Does the following hold $\forall a,b,c,d\in\mathbb R$? $$\quad\left\lfloor{\frac{a+b+c+d}{4}}\right\rfloor=\left\lfloor\frac{\left\lfloor{\frac{a+b}{2}}\right\rfloor+\left\lfloor{\frac{c+d}{2}}\right\rfloor}{2}\right\rfloor?$$


It seems like it's enough to restrict $a,b,c,d$ to $[0,4)$, and then we can do a case analysis for all possible values of $\left\lfloor{\frac{a+b}{2}}\right\rfloor,\left\lfloor{\frac{c+d}{2}}\right\rfloor$.

Is there a simpler way?


As suggested in a comment, an equivalent questions is whether the following holds for all $x,y\in\mathbb R$:

$$\left\lfloor\frac{x+y}{2}\right\rfloor = \left\lfloor\frac{\left\lfloor x\right\rfloor+\left\lfloor y\right\rfloor}{2}\right\rfloor.$$


As suggested in the answer (and one of the comments), this fails, e.g., for $a=2.5, c=1.5, b,d=0$.

A followup question:

Does the equality hold for all $a,b,c,d\in\mathbb N$?


Solution 1:

The result is false.
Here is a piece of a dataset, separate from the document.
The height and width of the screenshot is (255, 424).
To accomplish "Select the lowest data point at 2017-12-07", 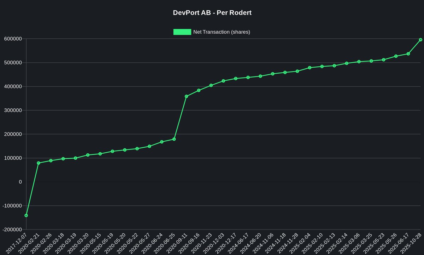I will [26, 215].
As pointed out by J.G., we can apply change of variable $x=\frac{a+b}{2}$ and $y=\frac{c+d}{2}$ to get:

\begin{equation*} \lfloor \frac{x+y}{2}\rfloor = \lfloor \frac{ \lfloor x \rfloor+\lfloor y\rfloor}{2}\rfloor \end{equation*}

But this cannot hold for every real $x$ and every real $y$: just put $x=2.5$ and $y=1.5$ for example.

Edit:

If $a$, $b$, $c$, and $d$ are all positive integers, we can just make sure $a+b=5$ and $c+d=3$ to get $x=2.5$ and $y=1.5$ so that the result fails even if we assume they are all positive integers.